Au piano, Debussy a produit un grand nombre d'oeuvres, une partie pouvant être (sans doute se retournera-t-il dans sa tombe) vaguement rangée dans la catégorie « musique de salon » : le Clair de lune de la Suite bergamasque, les Arabesques ou Pour le piano, des oeuvres d'avant 1900 ; l'autre partie explore de plus en plus des mondes encore inouïs au piano, où les lignes s'effacent, les sonorités se fondent, les harmonies s'évanouissent, les rythmes se compliquent. Ce seront les Estampes, les Images, puis les plus ésotériques Préludes et enfin les énigmatiques Etudes de la fin de sa vie.

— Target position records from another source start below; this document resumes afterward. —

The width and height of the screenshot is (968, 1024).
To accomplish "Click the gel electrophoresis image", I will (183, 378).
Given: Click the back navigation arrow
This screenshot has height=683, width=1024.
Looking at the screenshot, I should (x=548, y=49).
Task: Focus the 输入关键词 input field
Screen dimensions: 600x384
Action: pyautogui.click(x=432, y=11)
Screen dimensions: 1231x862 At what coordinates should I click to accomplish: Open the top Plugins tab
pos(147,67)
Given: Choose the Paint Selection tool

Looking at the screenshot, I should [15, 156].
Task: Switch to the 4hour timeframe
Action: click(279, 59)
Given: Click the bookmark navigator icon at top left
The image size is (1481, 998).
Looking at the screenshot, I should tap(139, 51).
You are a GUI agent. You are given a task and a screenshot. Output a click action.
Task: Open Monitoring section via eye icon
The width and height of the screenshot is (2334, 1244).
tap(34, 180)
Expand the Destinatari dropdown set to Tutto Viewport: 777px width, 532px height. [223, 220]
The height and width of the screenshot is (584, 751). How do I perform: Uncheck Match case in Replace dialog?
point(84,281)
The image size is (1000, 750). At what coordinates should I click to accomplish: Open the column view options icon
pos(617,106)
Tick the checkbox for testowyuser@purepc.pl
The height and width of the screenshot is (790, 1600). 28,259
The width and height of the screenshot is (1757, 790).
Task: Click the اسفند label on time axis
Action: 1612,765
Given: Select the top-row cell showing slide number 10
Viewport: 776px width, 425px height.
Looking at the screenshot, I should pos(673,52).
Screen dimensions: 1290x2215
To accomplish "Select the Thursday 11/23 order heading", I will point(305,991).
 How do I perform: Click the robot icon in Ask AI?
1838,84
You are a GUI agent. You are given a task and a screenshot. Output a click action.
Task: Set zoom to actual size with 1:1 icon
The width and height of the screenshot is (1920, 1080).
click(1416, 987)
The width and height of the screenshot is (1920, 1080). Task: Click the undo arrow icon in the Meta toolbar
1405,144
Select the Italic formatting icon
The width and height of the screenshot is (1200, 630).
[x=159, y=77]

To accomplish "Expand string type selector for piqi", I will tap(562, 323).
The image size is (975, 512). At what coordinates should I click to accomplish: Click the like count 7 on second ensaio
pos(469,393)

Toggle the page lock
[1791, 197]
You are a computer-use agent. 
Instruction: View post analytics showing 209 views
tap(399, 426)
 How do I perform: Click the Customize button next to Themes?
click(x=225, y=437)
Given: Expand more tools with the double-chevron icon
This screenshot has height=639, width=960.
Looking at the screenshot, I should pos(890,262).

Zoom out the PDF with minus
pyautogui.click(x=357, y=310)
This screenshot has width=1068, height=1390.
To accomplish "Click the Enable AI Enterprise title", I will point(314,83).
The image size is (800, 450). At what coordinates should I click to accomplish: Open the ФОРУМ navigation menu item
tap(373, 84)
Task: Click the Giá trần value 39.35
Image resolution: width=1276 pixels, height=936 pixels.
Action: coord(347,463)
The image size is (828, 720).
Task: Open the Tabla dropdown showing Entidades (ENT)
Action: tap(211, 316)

Il est également un répertoire dans lequel on oublie que Debussy a brillé toute sa vie : une centaine de mélodies avant Pelléas, même s'il s'est largement éloigné du genre vocal après son opéra - avait-il la sensation d'y avoir dévoilé tout son langage vocal ? Enfin, Debussy avait projeté d'écrire « six sonates pour divers instruments », mais il n'eut le temps d'en écrire que trois avant de s'éteindre en 1918 : une pour violoncelle et piano, une - particulièrement avant-gardiste - pour flûte, alto et harpe, puis une ultime pour violon et piano. Le terme de «sonate» n'est pas à prendre ici selon son acception classique, puisque le compositeur a toujours refusé de se plier aux formes habituelles, prédéfinies, avec exposition, développement, réexposition (un format largement utilisé dans les sonates de la sphère germanique, Haydn, Mozart et Schubert par exemple) : sa musique se déroule selon sa propre vie interne, organique, refusant le principe du développement à la faveur d'une errance soigneusement contrôlée dans les sons et les parfums. Debussy a exercé une influence capitale sur toute une génération de musiciens autour de lui et après lui, à commencer par Ravel, mais aussi Stravinsky, Bartók, Messiaen, Boulez même, tandis que nombre de grands musiciens de jazz peuvent se réclamer de lui sans rougir.
Précisons également que le terme «impressionniste» si souvent utilisé pour décrire la musique de Debussy, n'est pas de lui et qu'il le récusait lui-même.